Eventually Coraline discovers a small door in their sitting room which has been locked and wallpapered over. She persuades her mother to open it for her, only to find that it opens onto brick — during the day, at least. At night, it opens onto a strange tunnel. She goes through it, and finds a parallel version of her apartment building, populated by her Other Mother and Other Father, as well as an Other Mr. Bobinski and Other Misses Spink and Forcible. All of them have button eyes, and all of them adore her. Her Other Mother cooks extravagant and tasty food for her, the Other neighbors entertain her, and everything seems wonderful in the Other apartment. But of course, it isn’t, and Coraline learns this all too quickly.
The second half of the film, in which Coraline must find her real parents and free the souls of children the Other Mother has trapped and killed in the past, was scary enough to send several children at my screening diving under their parents’ arms with wails of terror. The story is more frightening than the actual images used to tell it — which means that the fact your child can handle Harry Potter doesn’t make “Coraline” safe territory. Director Henry Selick (“James and the Giant Peach,” “Monkeybone”) has said that “Coraline” is for brave children of any age, and he is not kidding.
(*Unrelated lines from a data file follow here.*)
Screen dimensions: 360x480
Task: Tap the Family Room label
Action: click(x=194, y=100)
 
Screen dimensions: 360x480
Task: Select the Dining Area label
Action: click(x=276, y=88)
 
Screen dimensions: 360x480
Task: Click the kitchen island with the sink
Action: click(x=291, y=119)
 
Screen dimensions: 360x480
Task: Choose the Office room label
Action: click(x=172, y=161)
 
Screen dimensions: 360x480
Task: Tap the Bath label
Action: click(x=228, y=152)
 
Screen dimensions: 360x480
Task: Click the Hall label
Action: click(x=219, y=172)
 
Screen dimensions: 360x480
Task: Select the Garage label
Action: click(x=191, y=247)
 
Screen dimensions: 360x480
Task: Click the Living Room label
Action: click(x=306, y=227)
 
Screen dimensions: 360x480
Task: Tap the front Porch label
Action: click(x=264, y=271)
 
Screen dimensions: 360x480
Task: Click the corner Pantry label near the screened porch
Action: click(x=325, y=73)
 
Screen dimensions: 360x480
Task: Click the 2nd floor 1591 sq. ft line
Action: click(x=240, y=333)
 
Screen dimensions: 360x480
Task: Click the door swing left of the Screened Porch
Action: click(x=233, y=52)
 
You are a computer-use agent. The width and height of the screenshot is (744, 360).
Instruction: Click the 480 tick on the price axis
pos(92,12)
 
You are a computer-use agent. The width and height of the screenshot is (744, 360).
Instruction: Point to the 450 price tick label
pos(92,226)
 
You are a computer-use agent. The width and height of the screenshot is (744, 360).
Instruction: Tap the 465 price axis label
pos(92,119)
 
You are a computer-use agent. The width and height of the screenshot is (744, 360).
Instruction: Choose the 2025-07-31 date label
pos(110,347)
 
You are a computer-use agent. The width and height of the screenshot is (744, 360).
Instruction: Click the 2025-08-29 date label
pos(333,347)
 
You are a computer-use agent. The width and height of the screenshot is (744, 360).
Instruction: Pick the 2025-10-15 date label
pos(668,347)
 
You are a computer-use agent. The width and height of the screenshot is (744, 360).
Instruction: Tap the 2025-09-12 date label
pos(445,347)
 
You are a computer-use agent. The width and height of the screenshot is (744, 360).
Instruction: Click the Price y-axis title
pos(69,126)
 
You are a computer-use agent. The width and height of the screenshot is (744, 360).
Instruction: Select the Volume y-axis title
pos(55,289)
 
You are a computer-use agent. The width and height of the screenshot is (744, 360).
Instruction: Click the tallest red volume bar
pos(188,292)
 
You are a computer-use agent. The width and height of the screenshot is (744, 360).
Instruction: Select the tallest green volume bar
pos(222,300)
Purist fans of the book will be horrified at some of the changes — Wybie is an entirely new character. Coraline’s raincoat is the wrong color, as are her hair and eyes. And so on. But, as someone said, adapting a book for the screen is like taking a car apart to build a motorcycle. You can use a lot of the same parts, but not everything fits, and the final result is often nothing like what you started with. The engine at the heart of “Coraline” survived the transition, and that was enough for this fan of the book.